FIG. 9: This embodiment attaches both rotary harrow and residue choppers for resizing plant residues and even distribution.

FIG. 10: MacFarland stalk chopper assembly courtesy of MacFarland Mfg. Inc.

FIG. 11: Preferred embodiment of a six-ring roller assembly using two phases in a—clockwise helix. The helical tine locations are necessary in order to engage intersecting 45 degree chevron patterns in the soil to achieve the design features of this machine invention illustrated in FIGS. 1 and 2.

DESCRIPTION OF PREFERRED EMBODIMENTS

The basic framing invention presented here resembles that of the traditional tandem (double-offset) or single-offset disc frames, where gangs of soil engaging tooling are organized into a front and rear set of soil engaging devices or tooling (FIG. 3 & FIG. 4). Framing components can be supported for transport by mid-mounted (FIG. 3-C) or castering (FIG. 5-C) and rear mounted transport wheel systems. Mid-mounted transport wheels require the use of flexible leveling linkage systems to achieve adequate ground-following characteristics. The latter of these embodiments (FIG. 5) discloses a floating hitch (FIG. 5-I) for the ultimate in soil surface conformity.

The main framing members are arranged to securely fasten swingarm assemblies (FIGS. 3, A & B) so that they can be adjusted laterally (side to side) in the framing. (FIG. 4-D) The swingarms are also rotatable around a point at or near the center of the swingarm (FIG. 3-F) so that it can be offset from the perpendicular to the direction of travel in either direction, in other words, clockwise or counter-clockwise around the pivot point (FIGS. 5-F & 6-F).
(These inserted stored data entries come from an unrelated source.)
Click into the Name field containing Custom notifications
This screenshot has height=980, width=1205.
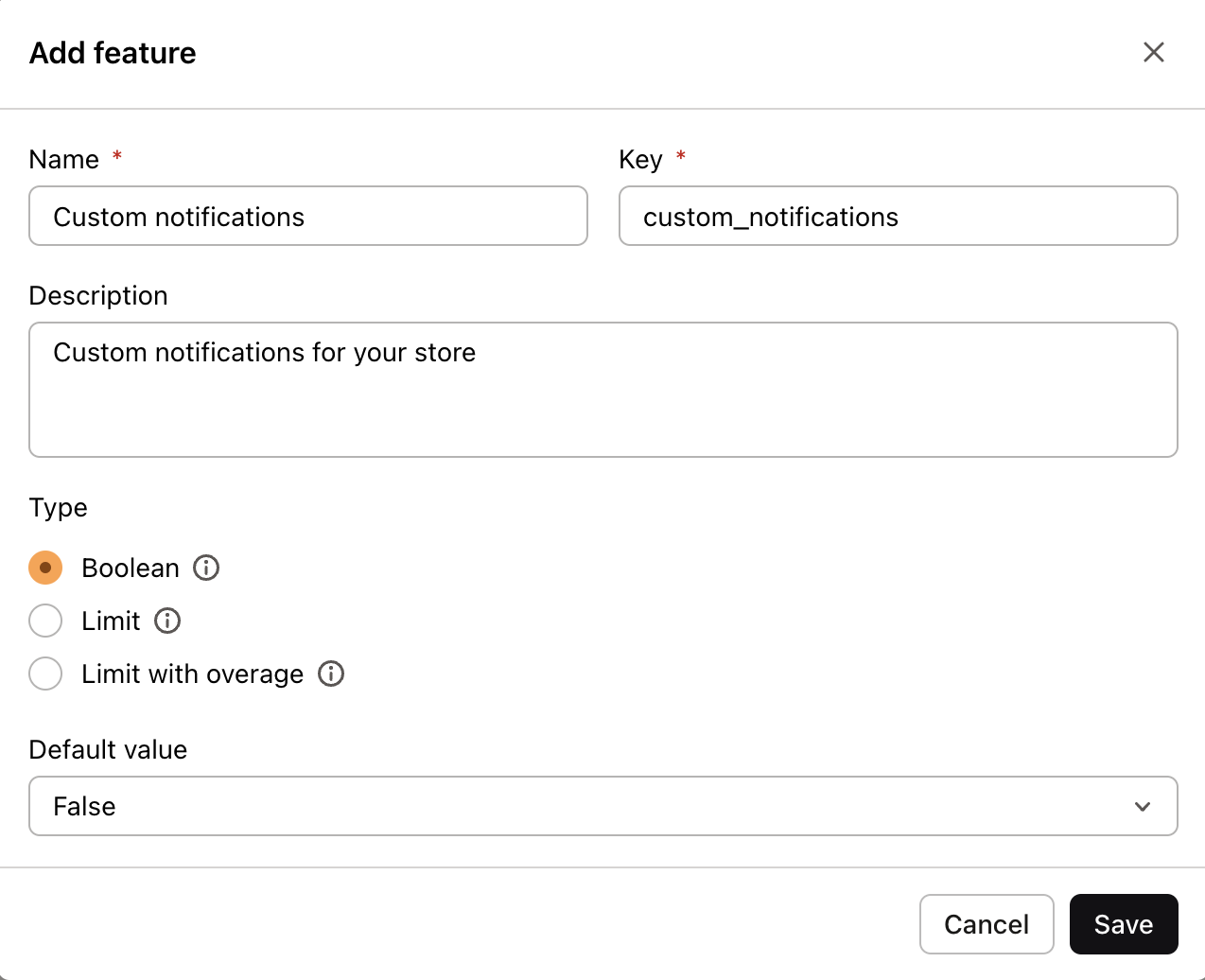click(308, 217)
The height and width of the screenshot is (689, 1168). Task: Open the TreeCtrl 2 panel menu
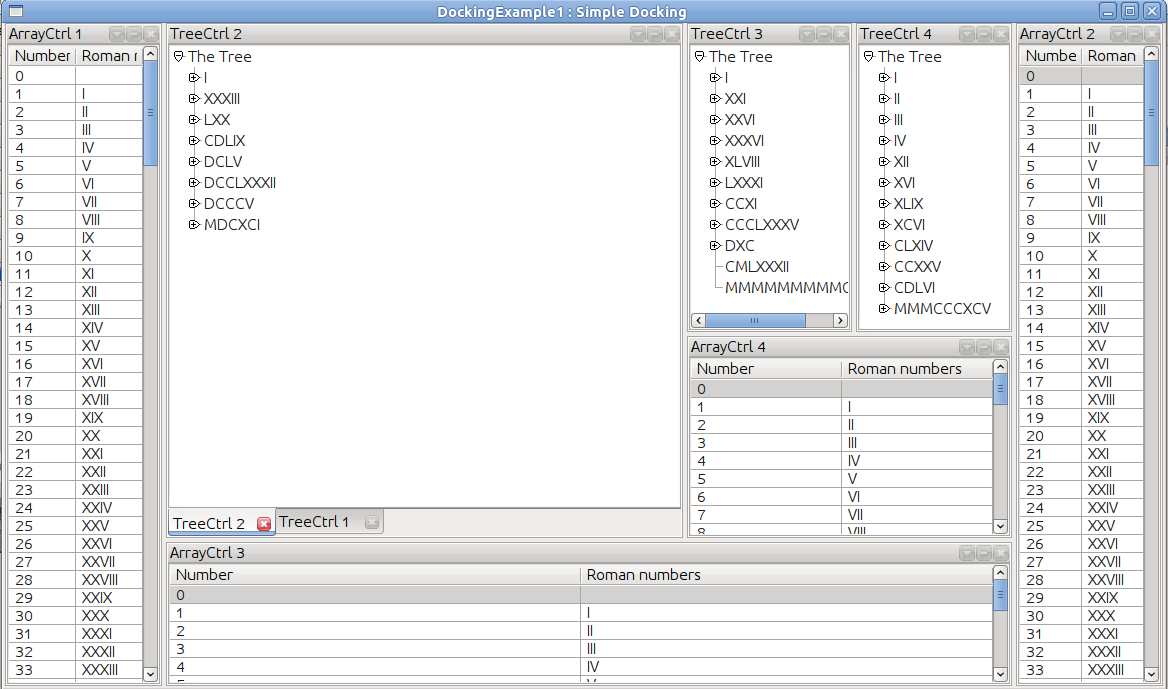(x=637, y=34)
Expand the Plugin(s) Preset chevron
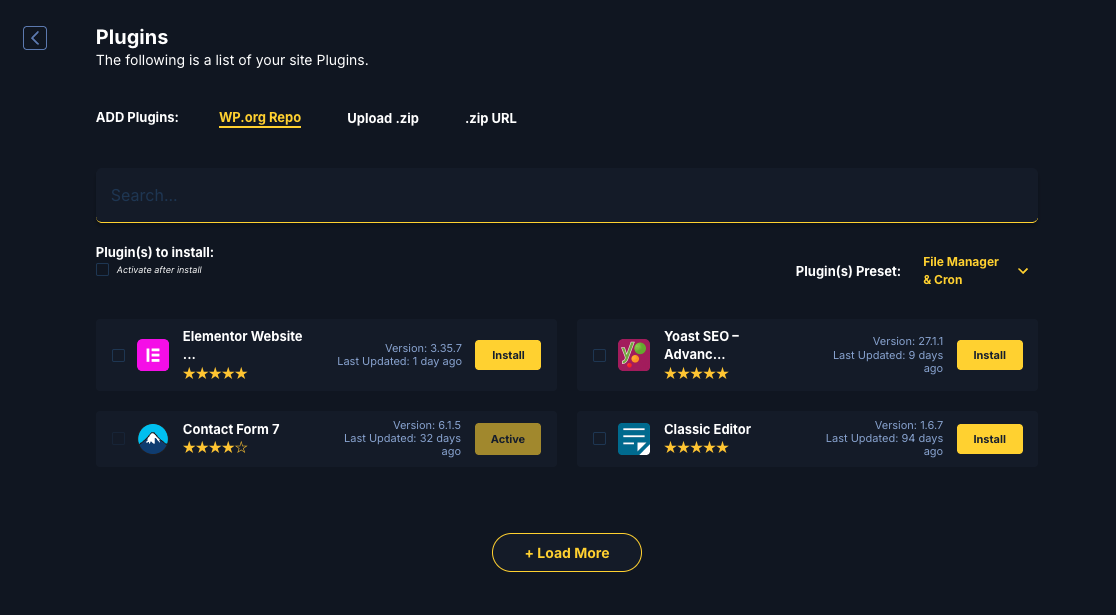This screenshot has height=615, width=1116. tap(1023, 271)
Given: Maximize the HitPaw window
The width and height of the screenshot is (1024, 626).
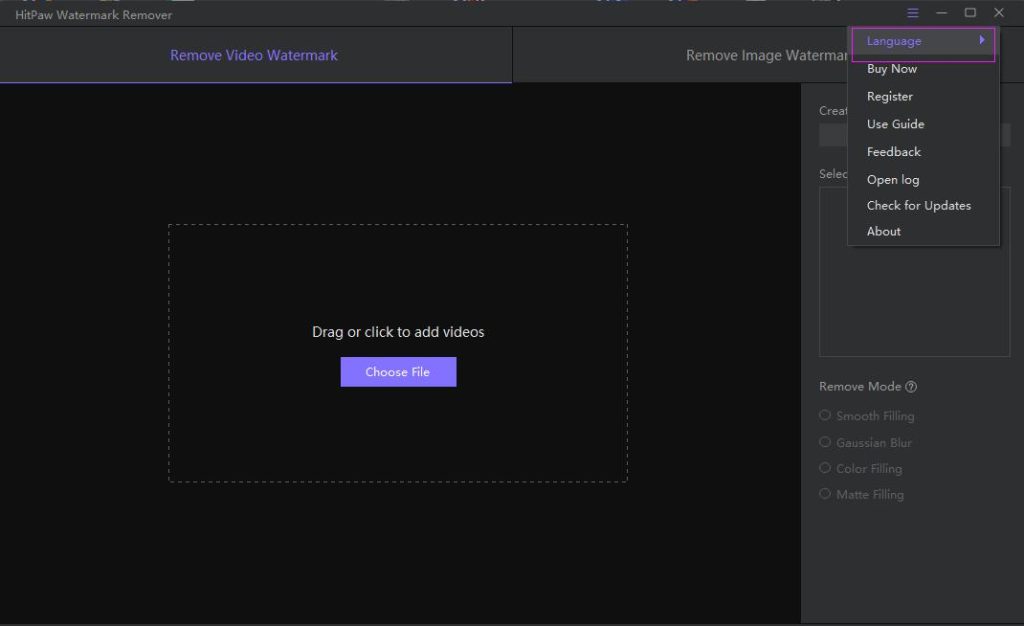Looking at the screenshot, I should click(970, 13).
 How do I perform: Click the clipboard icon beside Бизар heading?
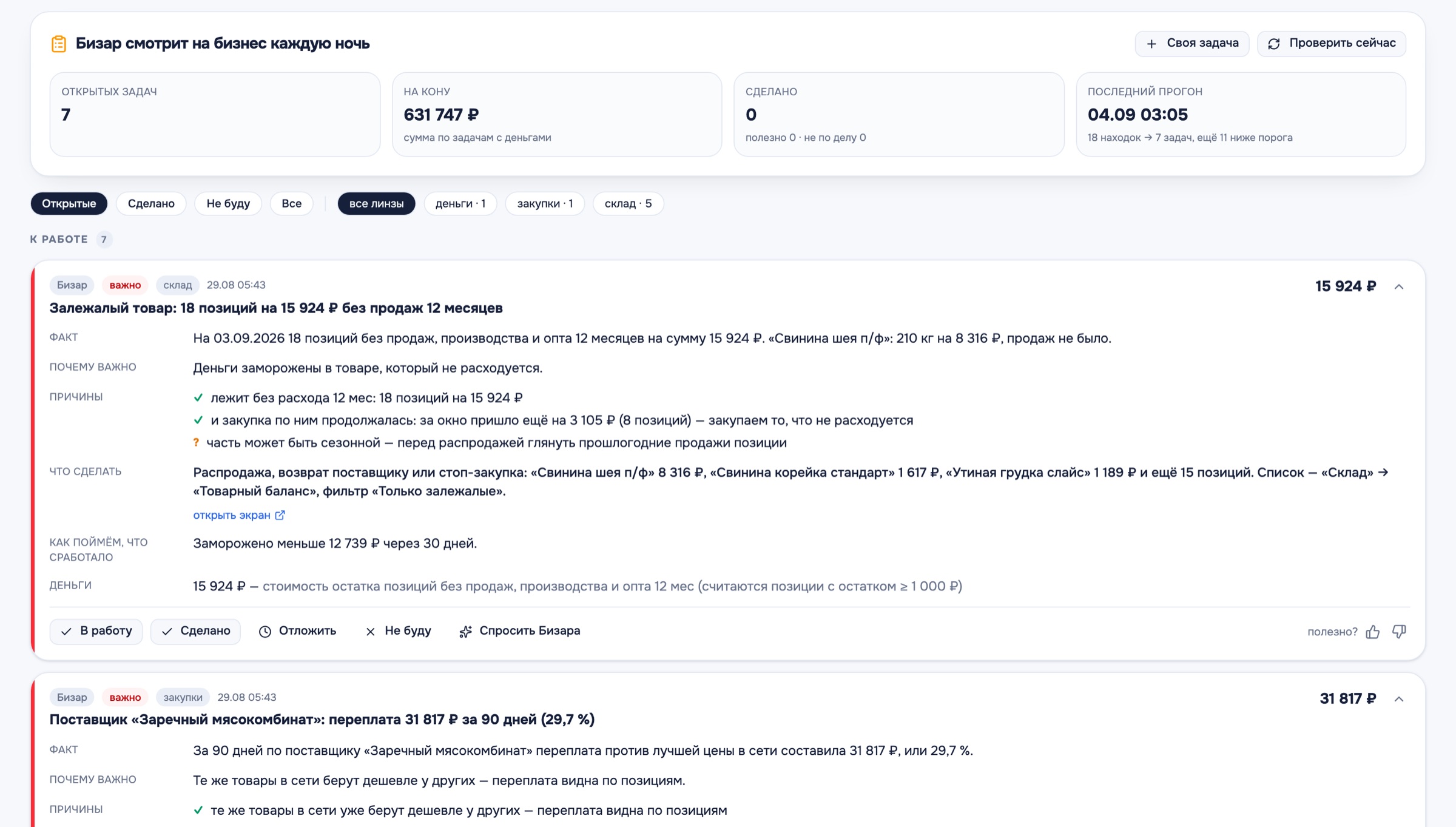tap(59, 44)
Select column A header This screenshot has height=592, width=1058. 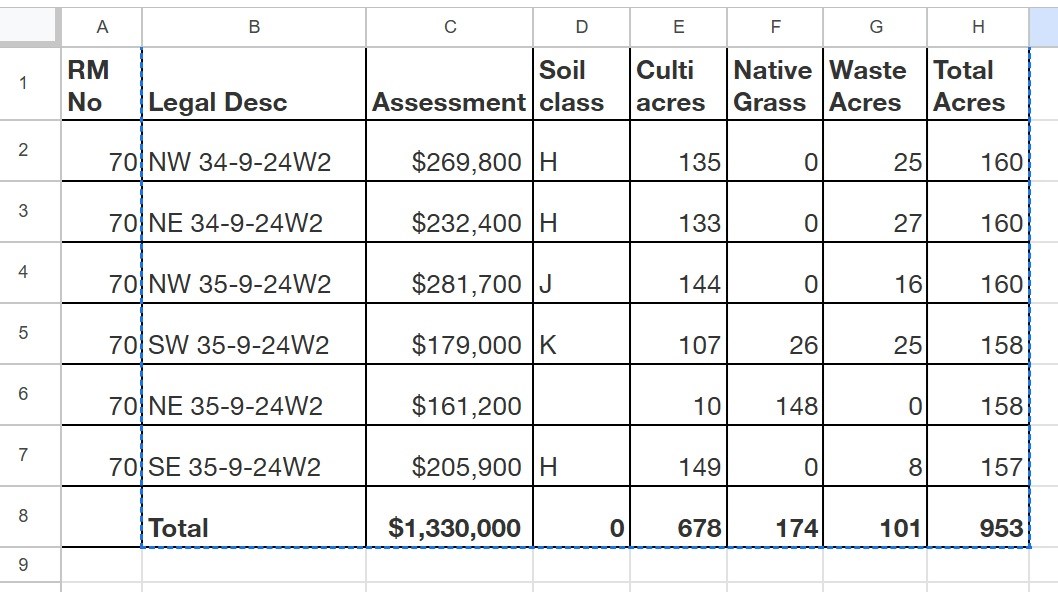point(102,27)
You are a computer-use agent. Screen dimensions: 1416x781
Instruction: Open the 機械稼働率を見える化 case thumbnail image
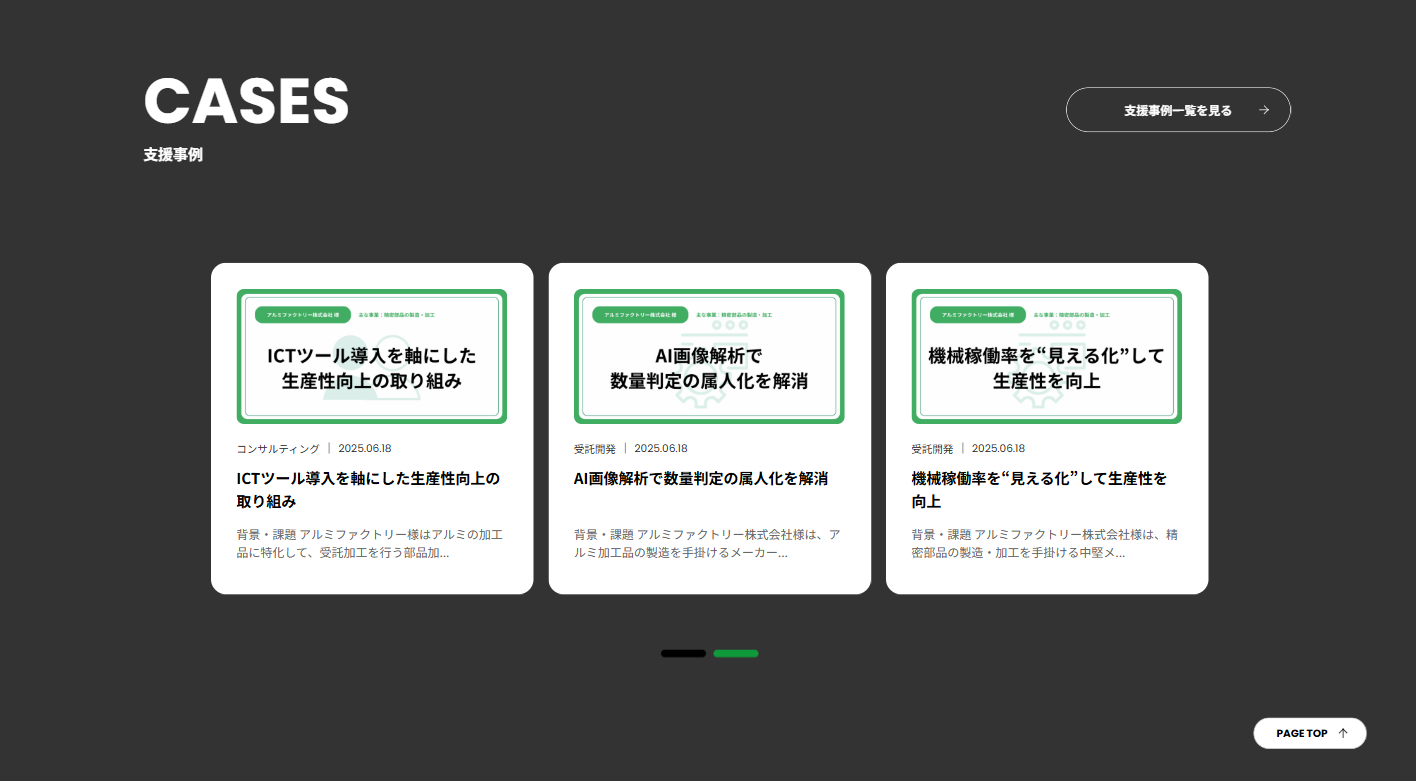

The departure from disc and other aerator frame designs (Mayer-assigned to Holland Hitch LTD.), which is unique to this invention, is that the tine penetration locations are optionally and preferred to be in the same locations for the front and rear roller assemblies of this invention (FIG. 1FIG. 2). These assemblies can also achieve other tillage and/or fertilization patterns by selecting alternative mounting locations of the swingarm pivot assembly by laterally repositioning of the swingarm pivot locations. (FIGS. 4-F, 5-F and 6-F)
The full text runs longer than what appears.